The boy stiffened, his fists curling. “She doesn’t belong in the Pen. She’s not of age!”

“She is now.” A quiet, cruel laugh rippled that mocking mask.

The Huntsman’s fingers closed around wool and flesh. One twist—that’s all it took to send the boy airborne, his defiance scattering like the snow beneath his landing. Each impact that followed carried the methodical precision of a butcher at his block.

The girl’s scream awoke something feral, wild, and unchained within the boy. He struggled to his feet and launched at the Huntsman, only to be sent back to earth with a fist.

Another blow came, and then another. Blood sprayed across the snow, staining it crimson. He coughed and wheezed, but still, the boy tried to rise. Still, he tried to fight.

“Leave him and take me,” the girl begged. “He’s nothing. No one. Even his parents left him.” The words tasted like ash on her tongue. She planted her feet between them, making herself the wall the Huntsman would have to break.

The Huntsman’s dead eyes fixed on her. “Step aside.”

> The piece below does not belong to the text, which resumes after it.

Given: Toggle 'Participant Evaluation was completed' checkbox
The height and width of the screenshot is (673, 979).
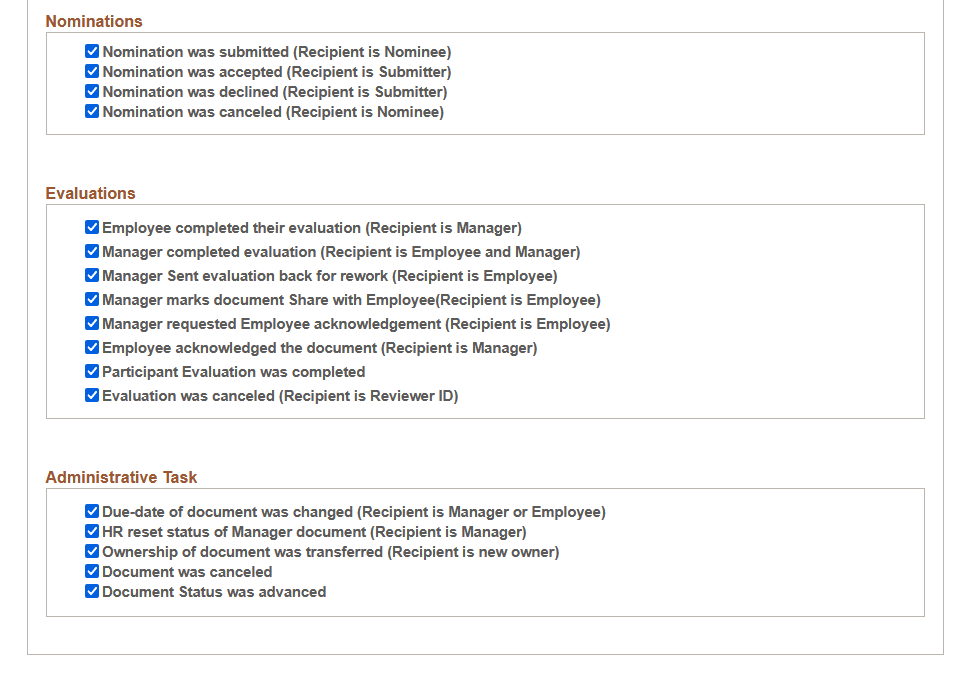Looking at the screenshot, I should (92, 371).
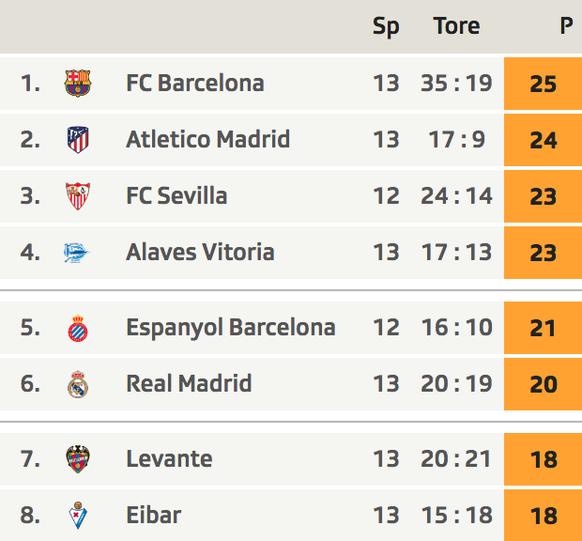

She shook her head. This behemoth surely wanted something more than killing her friend. Her mind raced to find a solution, and when she thought of the rose, she knew the answer.

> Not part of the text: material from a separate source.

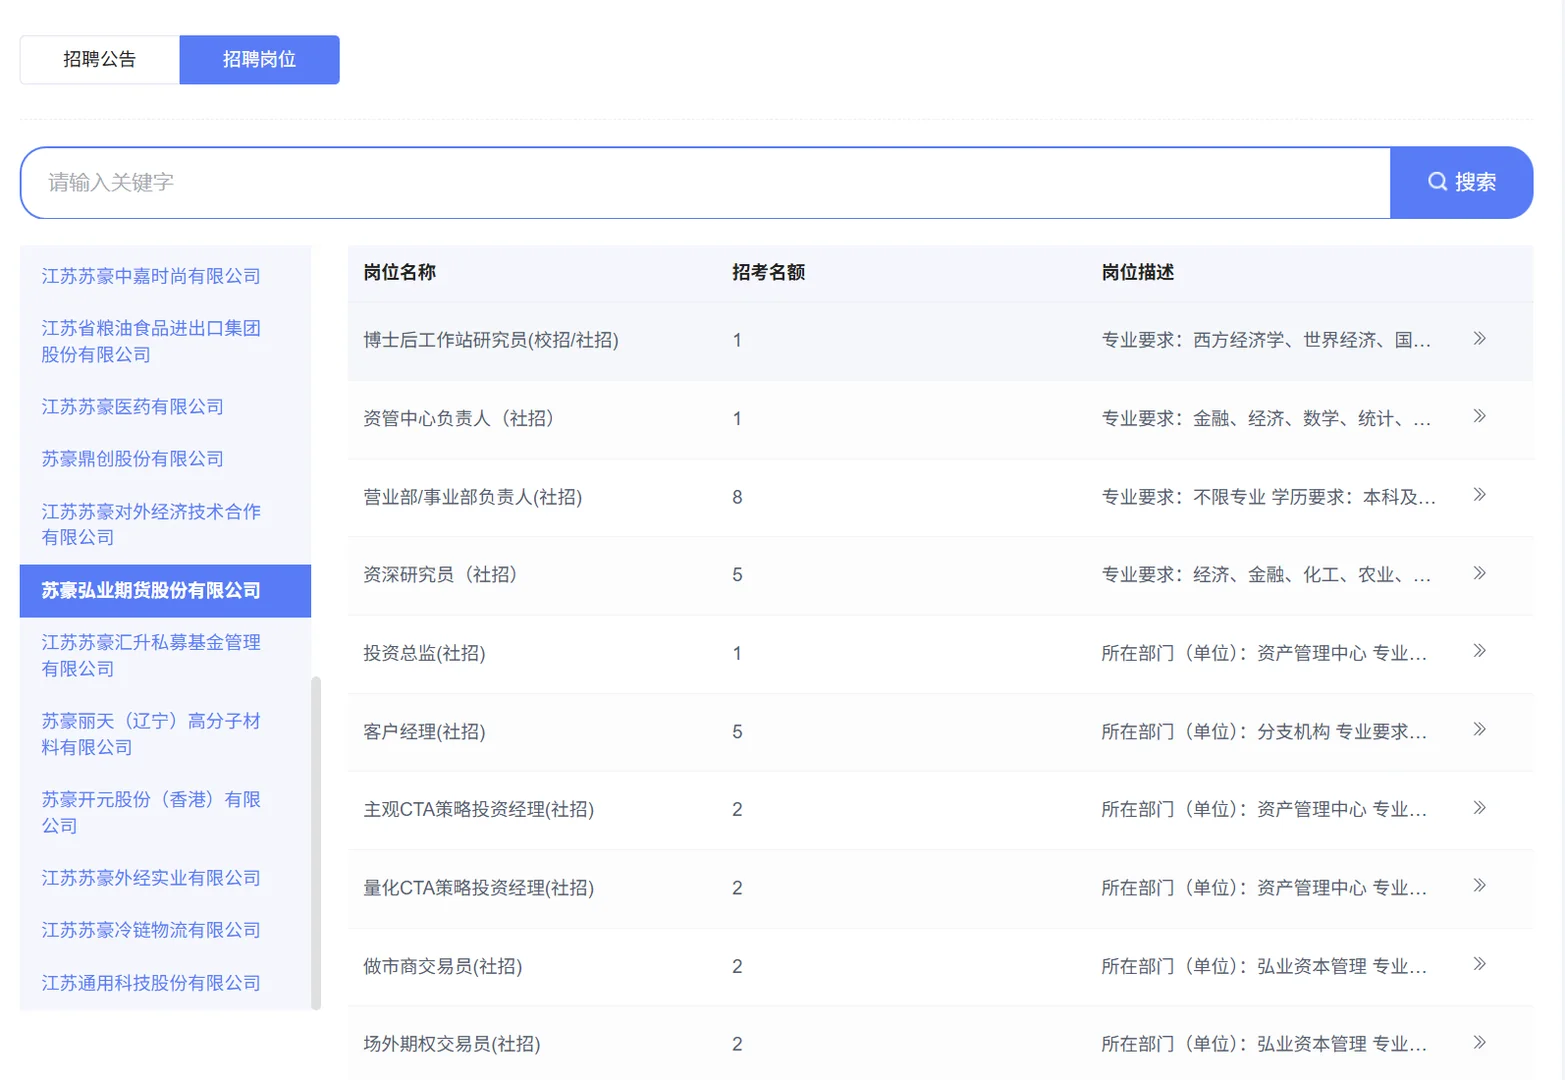The width and height of the screenshot is (1565, 1080).
Task: Expand details arrow for 资管中心负责人 row
Action: pyautogui.click(x=1479, y=417)
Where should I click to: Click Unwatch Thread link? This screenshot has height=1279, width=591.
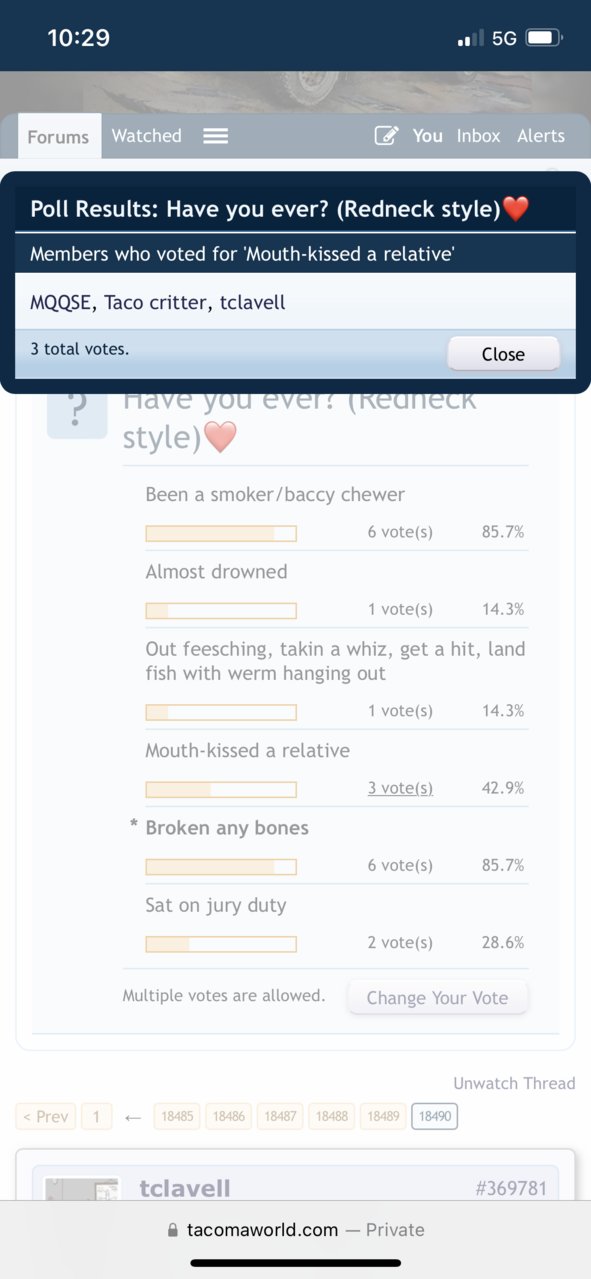(514, 1083)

“Take me for yourself,” she said, lifting her chin. “Then you don’t have to fight over me during the Hunt. You can be my king. I’ll be good, I promise. I’ll be the dutiful wife you want. I’ll give you hundreds of children. Every man in the Iron Kingdoms will bow to you.” She sucked in a breath, willed her tears to hide. “Just let him live.”

Confusion flickered in the Huntsman’s eyes. It was almost as if he’d never considered taking a fertile bride for himself, let alone the one fated to be the first queen this realm had seen in generations.

“Take me,” she whispered. “Just... stop hurting him. Please.”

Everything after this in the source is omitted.